Review, evaluation, and discussion of the challenges of missing value imputation for mass spectrometry-based label-free global proteomics.
Webb-Robertson, B.-J. M.; Wiberg, H. K.; Matzke, M. M.; Brown, J. N.; Wang, J.; McDermott, J. E.; Smith, R. D.; Rodland, K. D.; Metz, T. O.; Pounds, J. G.; Waters, K. M.; et al. Review, evaluation, and discussion of the challenges of missing value imputation for mass spectrometry-based label-free global proteomics. J. Proteome Res. 2015, 14 (5), 1993−2001.
Evaluation of performance and caveats of 9 imputation algorithms applied on a LC-MS data set.
Most imputation methods perform well, no single algorithm or imputation strategy (single, local, global) outperforms, sometimes even no imputation is superior in subsequent classification analysis.

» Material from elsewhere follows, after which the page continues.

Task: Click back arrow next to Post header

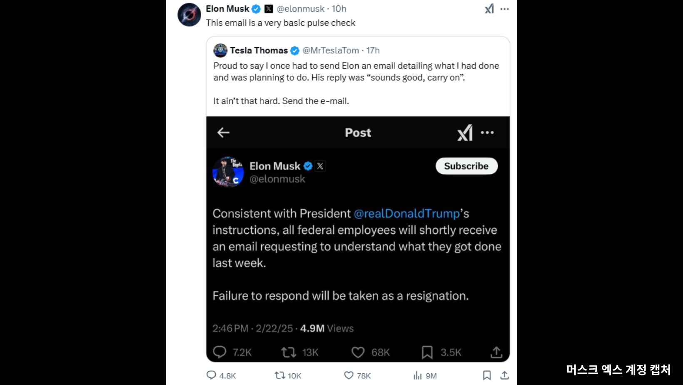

Local similarity-based approaches are in general the most accuarate and robust methods. Such as least-squares adaptive (LSA) or regularized expectation maximization (REM) (Figure 4)
The 'best' imputation method highly depends on the data and the goal of the downstream analysis and therewith advantageous methods are hard to define (Figure 3)
With left-censored data the number of missing values highly depends on peptide intensity (Figure 1)
Study design and evidence level
3 single-value approaches (LOD1,LOD2,RTI), 5 local similarity approaches (KNN, LLS, LSA, REM, MBI) and 2 global-structure approaches (PPCA, BPCA) were evaluated which allows comparison and discussion of different imputation strategies. They were applied to 3 real datasets of different type and species, which represent a broad biological application.